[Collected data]
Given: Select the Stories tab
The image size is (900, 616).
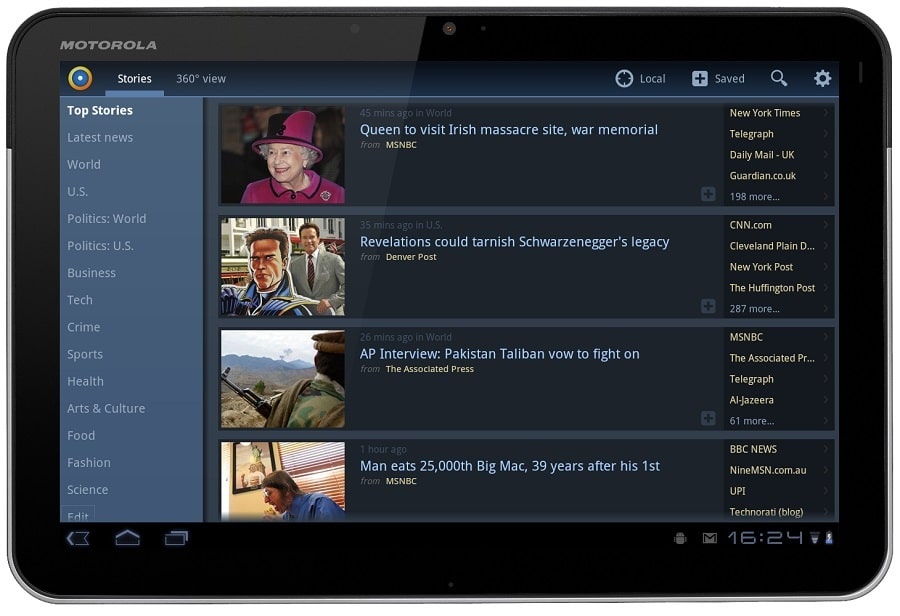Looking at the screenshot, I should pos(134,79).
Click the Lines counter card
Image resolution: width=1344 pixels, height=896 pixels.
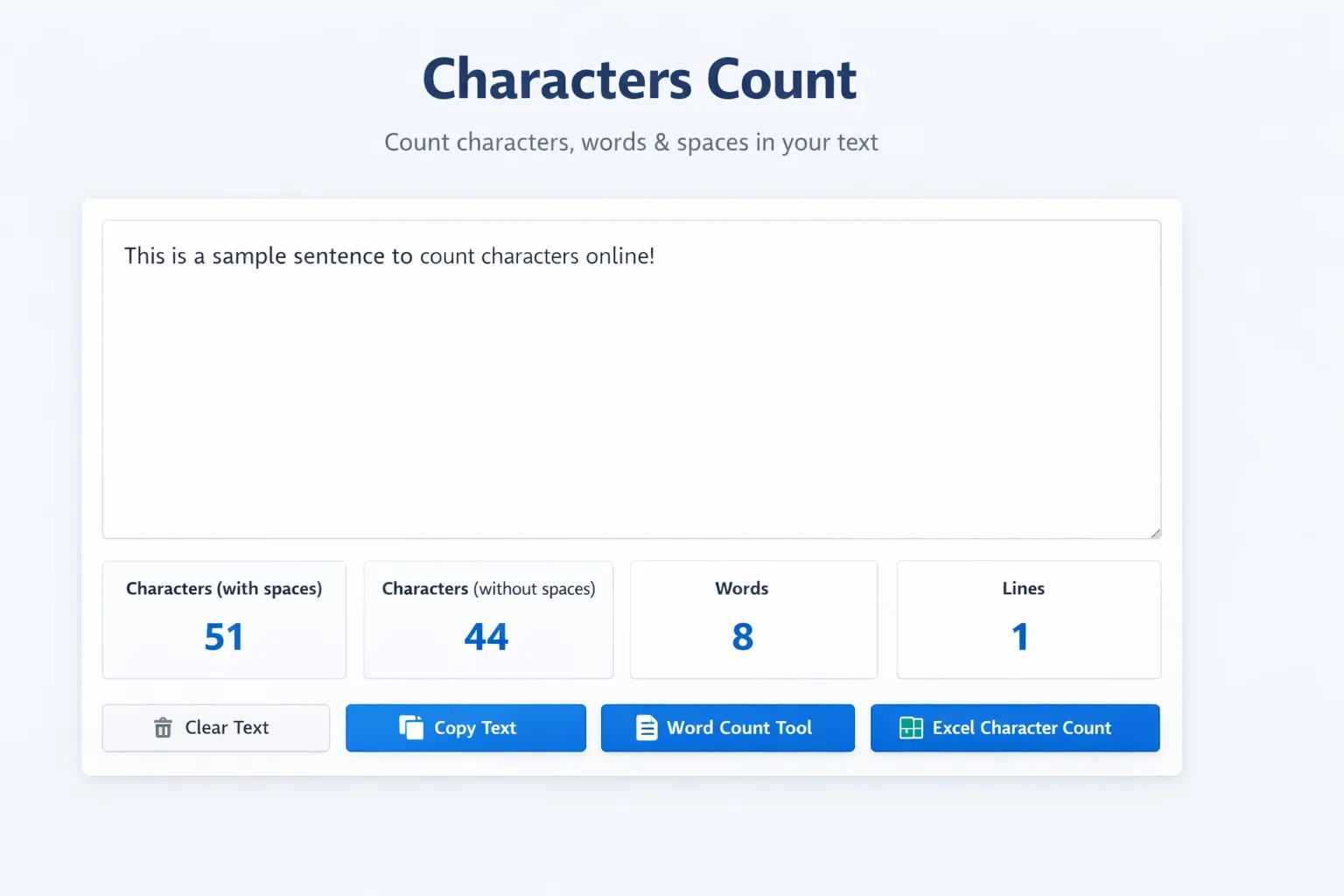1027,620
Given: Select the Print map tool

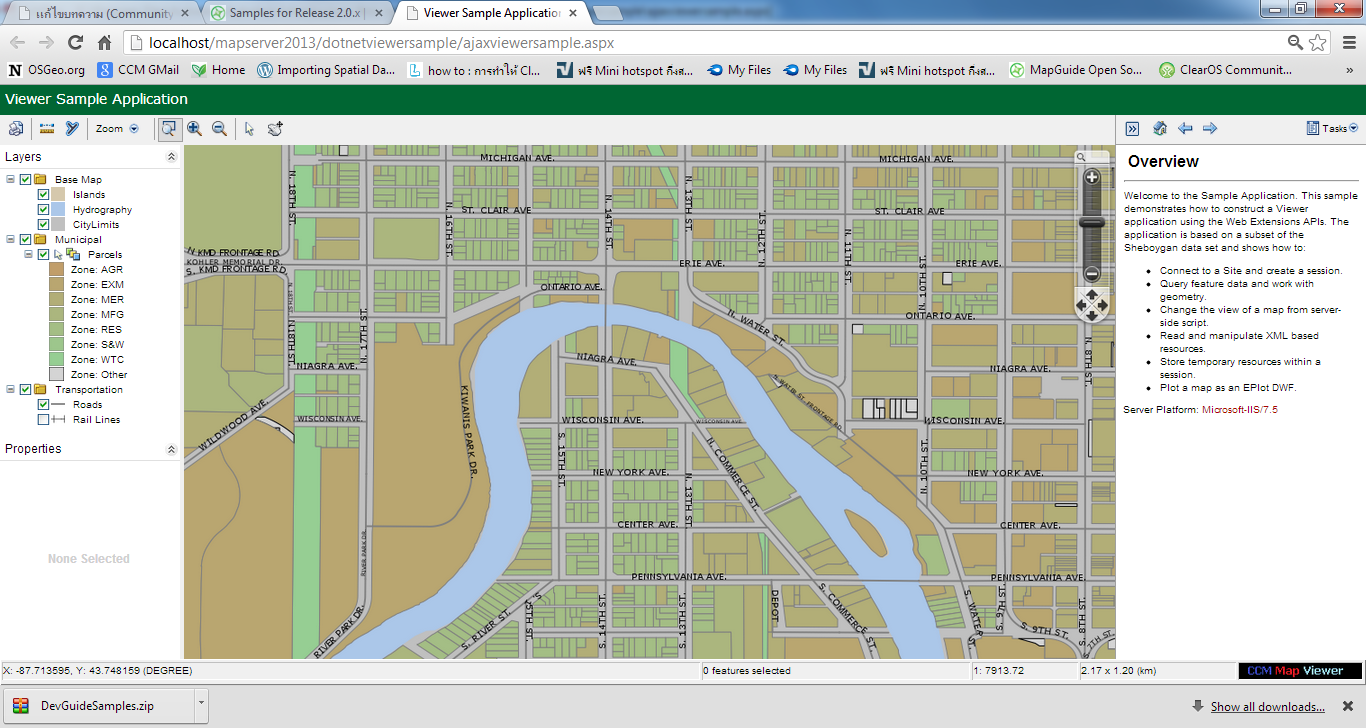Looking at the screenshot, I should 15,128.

-- EXERCISE BRIEF --
Transcribe the span of lines that runs from the line with "Click the Lines counter card" to the end of the data, both ends included, exactly, with nothing else and no pictures.

-- RESULT FOR THIS EXERCISE --
Click the Lines counter card
Image resolution: width=1344 pixels, height=896 pixels.
1027,620
Given: Select the Print map tool

Looking at the screenshot, I should 15,128.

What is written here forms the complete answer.